Do you start practicing what you’ll say or how you’ll cover up your disappointment when talking to family or friends?
I remember planning how I’d smile as I listened to girlfriends tell me how their husbands made Christmas special for them when I was really envious and broken-hearted inside.
You’re going to get bad gifts. It happens. But you get to decide how or if it’ll affect your day. It may sound weak, but it’s true.
Pause before you pout
Typically, I’d spoil the day by pouting or feeling sorry for myself, leaving my husband wondering what was wrong.
He’s gotten better over the years, but in the beginning, my husband was not a great gift giver. I dreaded Christmas because I never knew what to expect. One year he bought me a set of commemorative Liberty Coins. I cried. He routinely bought me clothes that were too small or too big or styles I’d never wear.

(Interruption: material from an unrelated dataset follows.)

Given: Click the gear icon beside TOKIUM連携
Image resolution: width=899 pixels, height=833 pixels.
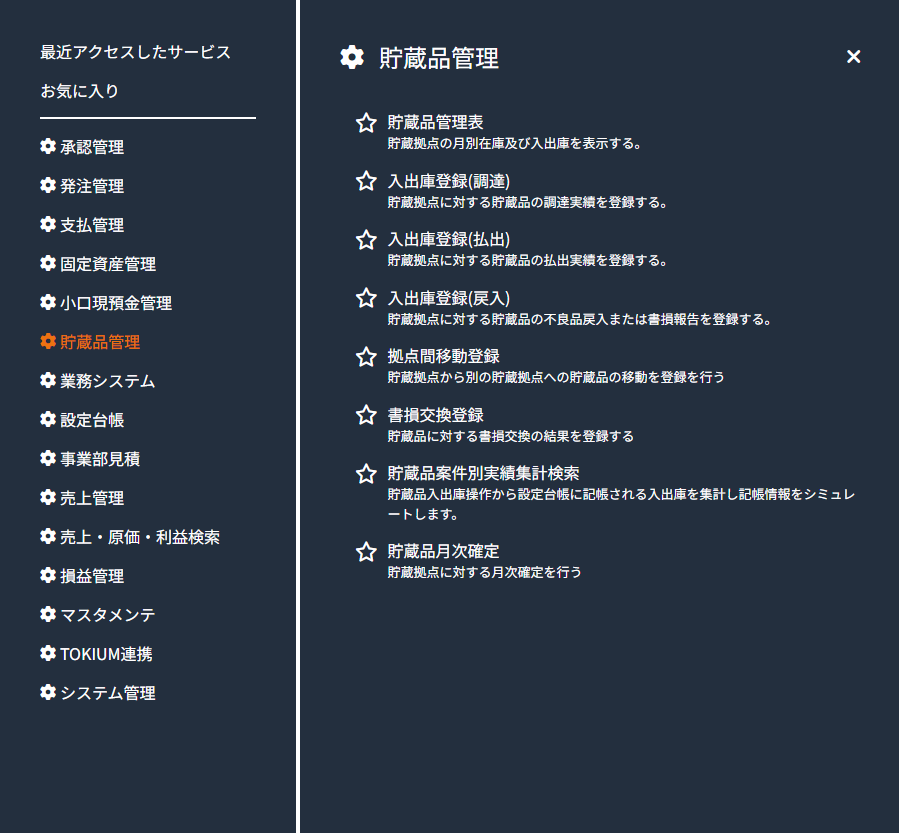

When I allowed disappointment to rule the day, no one won. I’d feel guilty because I thought I should be grateful. I’d get angry or depressed. I’d tell myself, “Christmas is about love” but I felt so unloved.
Unfortunately, it took me many years to realize how to manage Christmas disappointment. It took me too long to realize I get to choose how I feel Christmas morning. Things may not always go as I want them to but I have options as to how I”ll respond.
I can choose to be happy or I can allow disappointment to color my mood.
Before allowing disappointment to rule the day, try this instead if you find yourself facing a bad gift this Christmas:
1. Pause before you pout. Before you begin pouting, remember the ways your husband makes you feel special all year.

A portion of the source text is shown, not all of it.